Assignment:
For the listing below, output exactly the lines from the line with "Select the Hourly frequency" up to and including the line with "717x546 pixels.", and no other lines.

*** Supplied records ***

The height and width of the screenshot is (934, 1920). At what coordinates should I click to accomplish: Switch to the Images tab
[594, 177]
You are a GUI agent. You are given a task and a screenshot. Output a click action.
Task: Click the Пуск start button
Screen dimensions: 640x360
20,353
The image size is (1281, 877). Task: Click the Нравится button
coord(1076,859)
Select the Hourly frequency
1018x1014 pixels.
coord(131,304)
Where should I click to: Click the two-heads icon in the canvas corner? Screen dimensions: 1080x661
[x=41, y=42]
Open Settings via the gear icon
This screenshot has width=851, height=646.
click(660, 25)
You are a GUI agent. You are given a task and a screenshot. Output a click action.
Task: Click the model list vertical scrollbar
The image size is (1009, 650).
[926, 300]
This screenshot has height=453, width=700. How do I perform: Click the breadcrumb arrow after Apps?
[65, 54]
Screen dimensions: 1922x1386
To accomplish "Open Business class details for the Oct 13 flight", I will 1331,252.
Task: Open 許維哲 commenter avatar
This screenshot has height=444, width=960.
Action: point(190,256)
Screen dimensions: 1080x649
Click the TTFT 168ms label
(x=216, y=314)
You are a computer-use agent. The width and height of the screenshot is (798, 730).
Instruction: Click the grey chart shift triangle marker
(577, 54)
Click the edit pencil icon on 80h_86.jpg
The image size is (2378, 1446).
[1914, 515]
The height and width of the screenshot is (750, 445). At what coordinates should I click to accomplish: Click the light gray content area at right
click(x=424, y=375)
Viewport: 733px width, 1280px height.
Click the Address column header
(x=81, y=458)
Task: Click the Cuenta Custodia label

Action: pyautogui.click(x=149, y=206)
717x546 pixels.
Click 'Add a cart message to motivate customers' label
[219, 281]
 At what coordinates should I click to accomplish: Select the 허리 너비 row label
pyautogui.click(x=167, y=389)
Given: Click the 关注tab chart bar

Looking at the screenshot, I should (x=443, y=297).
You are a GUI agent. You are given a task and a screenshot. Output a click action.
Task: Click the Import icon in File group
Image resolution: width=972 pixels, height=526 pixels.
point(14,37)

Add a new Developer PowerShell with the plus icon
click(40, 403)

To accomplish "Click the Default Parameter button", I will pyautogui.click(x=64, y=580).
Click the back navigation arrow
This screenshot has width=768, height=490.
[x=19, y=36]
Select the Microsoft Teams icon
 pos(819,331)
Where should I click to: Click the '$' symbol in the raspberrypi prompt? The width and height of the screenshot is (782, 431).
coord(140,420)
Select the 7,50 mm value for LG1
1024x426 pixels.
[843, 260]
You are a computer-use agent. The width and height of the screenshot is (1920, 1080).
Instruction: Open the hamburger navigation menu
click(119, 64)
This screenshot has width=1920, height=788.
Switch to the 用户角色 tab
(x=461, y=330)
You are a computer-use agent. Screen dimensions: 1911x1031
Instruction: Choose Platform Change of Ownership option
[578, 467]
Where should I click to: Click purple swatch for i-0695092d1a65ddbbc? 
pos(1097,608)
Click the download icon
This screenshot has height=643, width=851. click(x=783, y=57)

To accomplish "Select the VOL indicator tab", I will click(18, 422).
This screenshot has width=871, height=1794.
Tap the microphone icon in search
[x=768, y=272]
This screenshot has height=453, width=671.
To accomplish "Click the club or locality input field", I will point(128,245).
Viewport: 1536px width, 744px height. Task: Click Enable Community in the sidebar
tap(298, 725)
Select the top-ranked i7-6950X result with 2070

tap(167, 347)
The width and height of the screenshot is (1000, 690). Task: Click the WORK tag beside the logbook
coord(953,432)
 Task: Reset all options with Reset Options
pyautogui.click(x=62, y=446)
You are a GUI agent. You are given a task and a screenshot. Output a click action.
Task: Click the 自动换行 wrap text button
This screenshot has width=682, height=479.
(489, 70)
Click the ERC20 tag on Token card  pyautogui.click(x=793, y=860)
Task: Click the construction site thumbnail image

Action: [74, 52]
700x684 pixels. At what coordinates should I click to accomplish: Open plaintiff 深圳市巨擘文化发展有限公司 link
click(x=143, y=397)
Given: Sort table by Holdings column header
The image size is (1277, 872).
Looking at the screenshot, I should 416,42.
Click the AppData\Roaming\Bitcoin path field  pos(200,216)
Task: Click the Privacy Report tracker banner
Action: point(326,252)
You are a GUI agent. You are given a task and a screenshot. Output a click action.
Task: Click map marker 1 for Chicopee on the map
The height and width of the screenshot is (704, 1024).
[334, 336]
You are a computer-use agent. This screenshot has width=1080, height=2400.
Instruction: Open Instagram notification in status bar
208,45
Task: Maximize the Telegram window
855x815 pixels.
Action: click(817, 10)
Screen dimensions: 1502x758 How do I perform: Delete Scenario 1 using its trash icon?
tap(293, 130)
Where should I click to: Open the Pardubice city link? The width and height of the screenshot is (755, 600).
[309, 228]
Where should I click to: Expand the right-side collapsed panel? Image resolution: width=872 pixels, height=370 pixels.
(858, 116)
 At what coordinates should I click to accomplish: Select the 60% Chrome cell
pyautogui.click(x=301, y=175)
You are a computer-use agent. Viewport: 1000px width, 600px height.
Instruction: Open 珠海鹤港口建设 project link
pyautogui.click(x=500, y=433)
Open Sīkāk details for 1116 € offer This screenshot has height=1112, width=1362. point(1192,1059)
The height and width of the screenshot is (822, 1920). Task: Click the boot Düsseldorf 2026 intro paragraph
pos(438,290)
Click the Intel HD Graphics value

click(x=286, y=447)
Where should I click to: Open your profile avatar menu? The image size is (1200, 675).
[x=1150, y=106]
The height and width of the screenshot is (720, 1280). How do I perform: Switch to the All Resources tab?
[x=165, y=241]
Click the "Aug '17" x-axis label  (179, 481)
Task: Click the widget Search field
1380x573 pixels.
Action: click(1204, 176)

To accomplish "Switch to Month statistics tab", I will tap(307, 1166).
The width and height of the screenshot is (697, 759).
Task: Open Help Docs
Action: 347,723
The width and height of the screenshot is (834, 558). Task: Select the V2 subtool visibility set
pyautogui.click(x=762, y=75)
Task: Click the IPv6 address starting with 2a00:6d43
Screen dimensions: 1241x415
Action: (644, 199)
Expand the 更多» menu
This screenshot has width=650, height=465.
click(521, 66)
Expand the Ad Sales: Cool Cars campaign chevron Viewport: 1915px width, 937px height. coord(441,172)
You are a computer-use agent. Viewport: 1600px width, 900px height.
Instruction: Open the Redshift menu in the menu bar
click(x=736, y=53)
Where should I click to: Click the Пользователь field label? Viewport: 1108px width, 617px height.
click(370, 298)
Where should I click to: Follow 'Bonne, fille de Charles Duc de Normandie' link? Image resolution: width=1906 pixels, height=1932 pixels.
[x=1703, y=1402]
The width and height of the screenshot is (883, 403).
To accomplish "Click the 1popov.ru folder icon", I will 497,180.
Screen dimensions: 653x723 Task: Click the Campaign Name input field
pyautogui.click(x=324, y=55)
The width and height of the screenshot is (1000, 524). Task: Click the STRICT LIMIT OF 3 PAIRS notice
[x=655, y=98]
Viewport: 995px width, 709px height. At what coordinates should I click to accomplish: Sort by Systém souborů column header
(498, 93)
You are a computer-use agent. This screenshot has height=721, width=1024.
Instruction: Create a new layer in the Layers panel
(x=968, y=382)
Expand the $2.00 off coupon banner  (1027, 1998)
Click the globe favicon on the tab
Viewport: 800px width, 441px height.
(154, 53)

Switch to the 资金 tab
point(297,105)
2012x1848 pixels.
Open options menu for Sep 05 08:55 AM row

*** End of Supplied records ***

Solution:
Select the Hourly frequency
1018x1014 pixels.
coord(131,304)
Where should I click to: Click the two-heads icon in the canvas corner? Screen dimensions: 1080x661
[x=41, y=42]
Open Settings via the gear icon
This screenshot has width=851, height=646.
click(660, 25)
You are a GUI agent. You are given a task and a screenshot. Output a click action.
Task: Click the model list vertical scrollbar
The image size is (1009, 650).
[926, 300]
This screenshot has height=453, width=700. How do I perform: Click the breadcrumb arrow after Apps?
[65, 54]
Screen dimensions: 1922x1386
To accomplish "Open Business class details for the Oct 13 flight", I will 1331,252.
Task: Open 許維哲 commenter avatar
This screenshot has height=444, width=960.
Action: point(190,256)
Screen dimensions: 1080x649
Click the TTFT 168ms label
(x=216, y=314)
You are a computer-use agent. The width and height of the screenshot is (798, 730).
Instruction: Click the grey chart shift triangle marker
(577, 54)
Click the edit pencil icon on 80h_86.jpg
The image size is (2378, 1446).
[1914, 515]
The height and width of the screenshot is (750, 445). At what coordinates should I click to accomplish: Click the light gray content area at right
click(x=424, y=375)
Viewport: 733px width, 1280px height.
Click the Address column header
(x=81, y=458)
Task: Click the Cuenta Custodia label

Action: pyautogui.click(x=149, y=206)
717x546 pixels.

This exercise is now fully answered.